Dragging the sport back to the farm is regression.   It bears reminder the Truck Series began as a short track model and found out right away the short track model can't support major league racing between insufficient crowds, lack of sponsor interest, and overrated racing.   The 1995 "test" race at Homestead proved the superspeedways are better racing venues than short tracks, so the evolution away from short tracks began. 

And it bears reminder that the clamor for more short tracks is actually a desire on the part of some fans to lash out at the superspeedways because people are frustrated at the lack of passing on the bigger ovals - ignoring of course the consistently lower incidence of passing that defines short tracks - the number most telling there is the most competitive short track in NASCAR, Bristol, averages thirteen lead changes per race vs. 22 for Michigan, 24 for Pocono, etc. 
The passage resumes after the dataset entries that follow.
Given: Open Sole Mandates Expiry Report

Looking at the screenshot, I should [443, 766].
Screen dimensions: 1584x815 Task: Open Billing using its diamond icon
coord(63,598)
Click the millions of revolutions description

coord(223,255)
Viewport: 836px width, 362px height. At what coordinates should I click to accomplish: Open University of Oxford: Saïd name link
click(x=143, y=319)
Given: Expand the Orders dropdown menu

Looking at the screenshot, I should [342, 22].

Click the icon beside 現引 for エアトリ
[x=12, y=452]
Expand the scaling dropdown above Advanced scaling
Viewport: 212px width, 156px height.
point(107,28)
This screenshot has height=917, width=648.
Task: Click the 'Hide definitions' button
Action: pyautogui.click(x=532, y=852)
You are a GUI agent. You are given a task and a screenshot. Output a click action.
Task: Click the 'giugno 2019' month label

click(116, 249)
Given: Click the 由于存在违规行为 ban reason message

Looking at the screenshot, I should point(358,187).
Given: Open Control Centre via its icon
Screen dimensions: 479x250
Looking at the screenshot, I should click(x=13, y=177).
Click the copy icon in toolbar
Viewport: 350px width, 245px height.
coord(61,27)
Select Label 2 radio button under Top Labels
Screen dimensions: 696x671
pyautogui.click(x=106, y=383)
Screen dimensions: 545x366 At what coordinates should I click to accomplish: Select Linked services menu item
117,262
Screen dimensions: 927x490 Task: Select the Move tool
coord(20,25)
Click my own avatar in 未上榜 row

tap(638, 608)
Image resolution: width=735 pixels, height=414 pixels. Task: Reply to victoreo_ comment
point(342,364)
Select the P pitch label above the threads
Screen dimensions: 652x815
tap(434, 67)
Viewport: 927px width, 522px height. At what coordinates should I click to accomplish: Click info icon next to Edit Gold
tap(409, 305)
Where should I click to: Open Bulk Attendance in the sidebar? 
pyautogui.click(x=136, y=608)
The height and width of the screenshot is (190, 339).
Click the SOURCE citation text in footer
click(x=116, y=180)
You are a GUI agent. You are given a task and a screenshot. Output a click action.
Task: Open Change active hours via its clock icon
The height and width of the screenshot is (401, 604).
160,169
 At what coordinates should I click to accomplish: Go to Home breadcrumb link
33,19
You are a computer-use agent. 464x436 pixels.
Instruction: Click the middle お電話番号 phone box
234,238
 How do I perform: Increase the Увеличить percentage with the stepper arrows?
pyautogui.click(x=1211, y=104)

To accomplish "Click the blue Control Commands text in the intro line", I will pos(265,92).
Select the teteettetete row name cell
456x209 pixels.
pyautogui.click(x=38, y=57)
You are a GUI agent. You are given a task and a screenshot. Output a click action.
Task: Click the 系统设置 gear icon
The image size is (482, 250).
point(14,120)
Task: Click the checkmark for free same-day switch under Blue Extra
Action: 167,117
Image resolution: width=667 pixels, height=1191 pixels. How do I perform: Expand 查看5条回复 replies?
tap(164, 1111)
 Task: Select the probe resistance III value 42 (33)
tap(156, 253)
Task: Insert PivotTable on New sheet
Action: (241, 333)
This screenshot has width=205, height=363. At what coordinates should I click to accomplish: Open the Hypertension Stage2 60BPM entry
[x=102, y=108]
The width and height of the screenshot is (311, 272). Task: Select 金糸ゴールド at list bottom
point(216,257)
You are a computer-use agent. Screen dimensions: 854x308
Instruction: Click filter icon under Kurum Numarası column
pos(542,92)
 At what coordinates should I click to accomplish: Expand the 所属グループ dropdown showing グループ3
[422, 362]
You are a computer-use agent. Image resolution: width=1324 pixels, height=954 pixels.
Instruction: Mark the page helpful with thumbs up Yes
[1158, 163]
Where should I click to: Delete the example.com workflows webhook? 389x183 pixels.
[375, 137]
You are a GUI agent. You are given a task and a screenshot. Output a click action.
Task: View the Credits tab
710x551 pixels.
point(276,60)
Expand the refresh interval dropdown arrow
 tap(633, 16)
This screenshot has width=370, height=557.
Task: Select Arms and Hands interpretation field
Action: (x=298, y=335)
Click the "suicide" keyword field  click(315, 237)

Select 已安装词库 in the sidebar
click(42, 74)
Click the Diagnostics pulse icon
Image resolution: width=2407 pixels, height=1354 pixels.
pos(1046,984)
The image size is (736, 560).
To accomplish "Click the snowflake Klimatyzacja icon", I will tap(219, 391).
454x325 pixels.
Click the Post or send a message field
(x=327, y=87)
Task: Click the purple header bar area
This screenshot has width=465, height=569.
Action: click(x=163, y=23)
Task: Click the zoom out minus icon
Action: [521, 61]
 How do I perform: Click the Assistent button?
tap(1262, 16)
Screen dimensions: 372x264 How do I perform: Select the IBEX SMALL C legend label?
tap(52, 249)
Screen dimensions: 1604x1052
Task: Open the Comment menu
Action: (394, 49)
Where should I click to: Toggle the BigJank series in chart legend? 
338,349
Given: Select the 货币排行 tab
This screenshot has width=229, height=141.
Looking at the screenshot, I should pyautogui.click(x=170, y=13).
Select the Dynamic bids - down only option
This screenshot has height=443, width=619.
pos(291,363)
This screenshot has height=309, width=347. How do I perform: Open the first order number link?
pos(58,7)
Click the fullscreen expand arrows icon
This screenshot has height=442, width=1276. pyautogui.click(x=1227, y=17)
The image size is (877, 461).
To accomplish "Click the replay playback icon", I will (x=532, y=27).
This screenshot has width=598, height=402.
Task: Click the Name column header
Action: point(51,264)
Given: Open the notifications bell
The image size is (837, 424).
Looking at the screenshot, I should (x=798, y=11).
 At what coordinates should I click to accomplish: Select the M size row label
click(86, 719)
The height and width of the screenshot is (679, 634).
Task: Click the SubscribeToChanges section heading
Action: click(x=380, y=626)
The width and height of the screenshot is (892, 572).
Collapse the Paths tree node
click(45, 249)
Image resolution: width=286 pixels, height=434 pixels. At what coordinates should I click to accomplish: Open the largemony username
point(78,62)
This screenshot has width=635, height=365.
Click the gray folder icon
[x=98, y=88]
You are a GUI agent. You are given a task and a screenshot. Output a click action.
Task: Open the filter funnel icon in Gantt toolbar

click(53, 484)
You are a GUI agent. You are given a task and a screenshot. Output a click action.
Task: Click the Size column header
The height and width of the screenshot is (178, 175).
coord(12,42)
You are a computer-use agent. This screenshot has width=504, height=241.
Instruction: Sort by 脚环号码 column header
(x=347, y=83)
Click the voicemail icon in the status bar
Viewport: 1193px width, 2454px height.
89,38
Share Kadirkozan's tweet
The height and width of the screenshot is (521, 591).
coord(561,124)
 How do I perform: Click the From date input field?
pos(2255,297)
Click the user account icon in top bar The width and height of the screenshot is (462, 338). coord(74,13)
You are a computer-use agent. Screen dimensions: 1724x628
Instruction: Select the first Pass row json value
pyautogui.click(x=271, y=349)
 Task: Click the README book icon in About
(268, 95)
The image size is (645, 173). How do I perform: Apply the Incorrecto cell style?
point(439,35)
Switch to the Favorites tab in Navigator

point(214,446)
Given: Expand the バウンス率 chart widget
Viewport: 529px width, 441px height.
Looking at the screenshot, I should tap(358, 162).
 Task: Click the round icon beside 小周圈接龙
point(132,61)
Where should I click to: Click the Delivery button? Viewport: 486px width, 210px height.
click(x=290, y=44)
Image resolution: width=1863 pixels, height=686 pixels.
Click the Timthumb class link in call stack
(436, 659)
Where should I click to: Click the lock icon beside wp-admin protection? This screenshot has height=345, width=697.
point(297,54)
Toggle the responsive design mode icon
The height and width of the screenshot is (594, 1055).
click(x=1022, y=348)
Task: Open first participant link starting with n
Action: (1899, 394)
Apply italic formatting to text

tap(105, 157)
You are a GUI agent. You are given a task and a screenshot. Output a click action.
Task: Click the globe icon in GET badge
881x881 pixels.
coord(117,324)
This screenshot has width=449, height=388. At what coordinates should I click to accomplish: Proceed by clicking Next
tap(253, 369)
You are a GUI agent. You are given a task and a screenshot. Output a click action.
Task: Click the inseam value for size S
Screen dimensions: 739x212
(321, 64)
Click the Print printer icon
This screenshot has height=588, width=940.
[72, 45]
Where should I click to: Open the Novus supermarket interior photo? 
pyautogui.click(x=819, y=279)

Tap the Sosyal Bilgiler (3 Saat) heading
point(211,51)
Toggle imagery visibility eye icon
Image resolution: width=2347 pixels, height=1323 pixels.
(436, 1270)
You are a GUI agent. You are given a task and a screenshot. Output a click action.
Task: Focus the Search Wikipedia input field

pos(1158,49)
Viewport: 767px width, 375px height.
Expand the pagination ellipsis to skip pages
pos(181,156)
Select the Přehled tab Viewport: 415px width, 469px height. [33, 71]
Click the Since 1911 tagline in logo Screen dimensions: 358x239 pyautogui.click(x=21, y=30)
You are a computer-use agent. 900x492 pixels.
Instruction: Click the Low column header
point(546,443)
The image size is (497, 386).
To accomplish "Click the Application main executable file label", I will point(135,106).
The real answer for Iowa and other short tracks is for NASCAR to start switching more of the TV money away from Cup - which takes some 90% of the TV money - and put more into the Xfinity, Truck, K&N/ARCA, and Modified tours.   This was supposedly part of the original goal of the Truck Series, to make it strong enough that it would stand on its own, some smaller tracks could replace their Cup races with Truck dates, and thus free up those dates for bigger tracks and bigger markets.   Making it worth Iowa's while to be a track for Xifnity and Truck races atop local and ARCA dates will stop the ridiculous lobby for Cup to be dragged there.


The sport has begun showing genuine change for the better in recent races and a better TV money distribution can shut up the people who want to sacrifice a better track to give a mid-western short track a Winston Cup date.